Shell Lesson 14 of 42

Argument Parsing: getopts, getopt, Manual Parsing & the Long-Options Pattern — Building CLIs That Feel Like git

You’ve written enough scripts now to feel the friction of “first positional arg is the env, second is the tag, third is optional flag.” It works, until someone wants --dry-run. Or -v for verbose. Or sub-commands like mytool deploy vs mytool rollback. Suddenly your script needs proper argument parsing — the kind kubectl, git, aws, and every other production CLI has.

Bash gives you tools for this, but they’re not obvious:

By the end of this lesson, you’ll know when to use which, and you’ll have a copy-paste long-option parser that handles every edge case (combined flags, --key=value, --, optional vs required args).


1. Positional arguments — the baseline

Before parsing, recap what we have:

#!/usr/bin/env bash
set -Eeuo pipefail
[[ $# -ge 2 ]] || die "usage: $0 <env> <tag>"
ENV="$1"
TAG="$2"

This works for simple cases. It breaks down once you have optional arguments or flags.

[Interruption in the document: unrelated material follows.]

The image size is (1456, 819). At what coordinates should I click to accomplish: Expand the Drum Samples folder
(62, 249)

./script staging v1.2.3 --dry-run        # how do we get --dry-run out?
./script -v staging v1.2.3                # how do we get -v?

You can hand-roll all of this with if [[ "$1" == "-v" ]]; then …, but it gets ugly fast. Use a parser.

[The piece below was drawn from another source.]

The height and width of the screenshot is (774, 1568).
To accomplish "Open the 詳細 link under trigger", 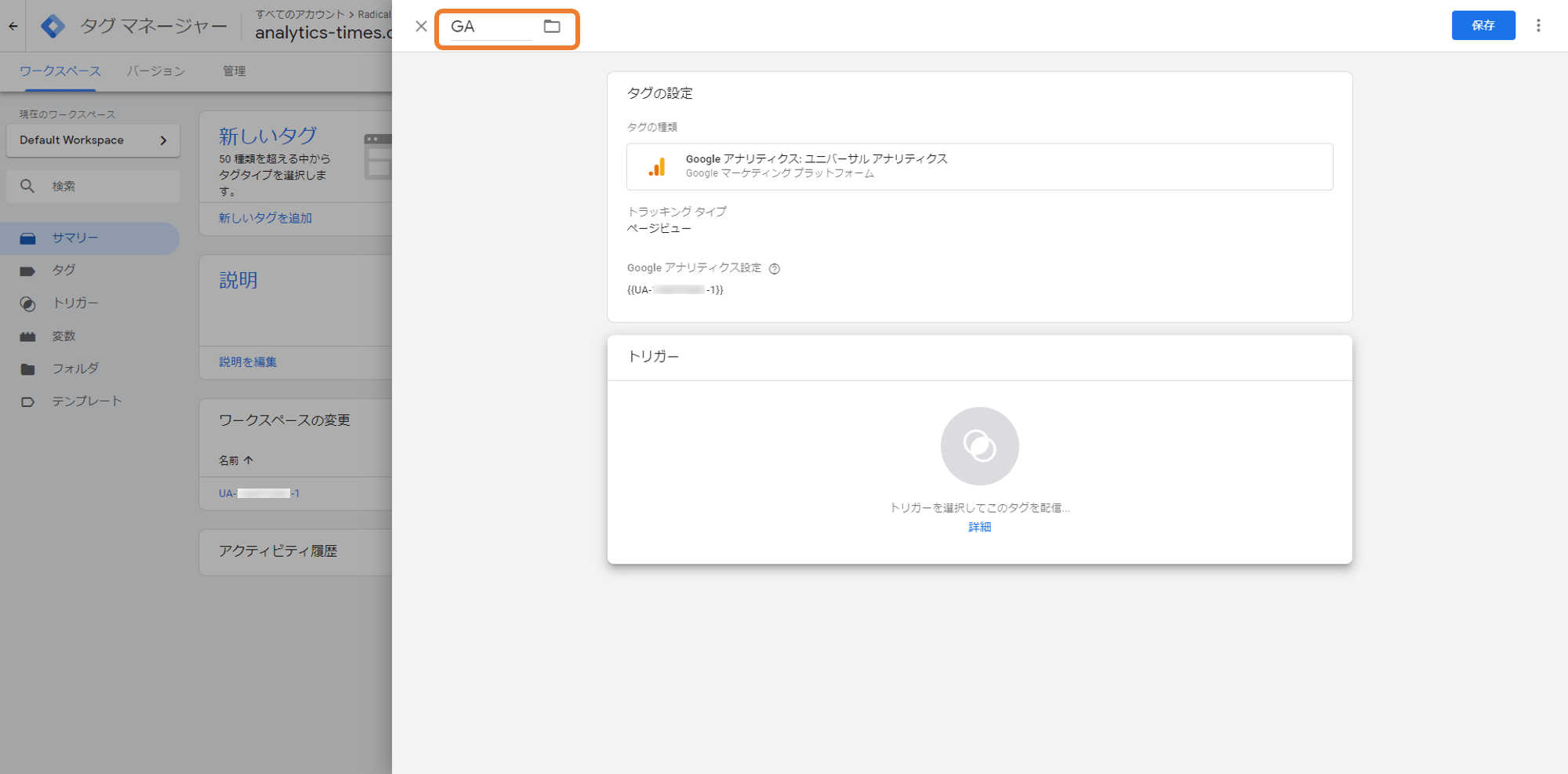I will [x=979, y=527].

2. getopts — the bash built-in

getopts is the POSIX-standard short-option parser, built into bash. It iterates through $@ once, recognising -x and -x value patterns.

Basic usage

#!/usr/bin/env bash
set -Eeuo pipefail

VERBOSE=0
CONFIG=""
DRY_RUN=0

while getopts ":vc:n" opt; do
  case "$opt" in
    v) VERBOSE=1 ;;
    c) CONFIG="$OPTARG" ;;
    n) DRY_RUN=1 ;;
    \?) echo "Invalid option: -$OPTARG" >&2; exit 2 ;;
    :)  echo "Option -$OPTARG requires an argument" >&2; exit 2 ;;
  esac
done
shift $((OPTIND - 1))

# Now positional args are in $@
echo "verbose=$VERBOSE config='$CONFIG' dry_run=$DRY_RUN remaining=$*"

Run:

$ ./script -v -c /etc/app.conf -n staging prod
verbose=1 config='/etc/app.conf' dry_run=1 remaining=staging prod

The option string explained

":vc:n"

To declare an optional argument, getopts has no syntax for it. You can fake it (covered later) or use long-options + manual parsing.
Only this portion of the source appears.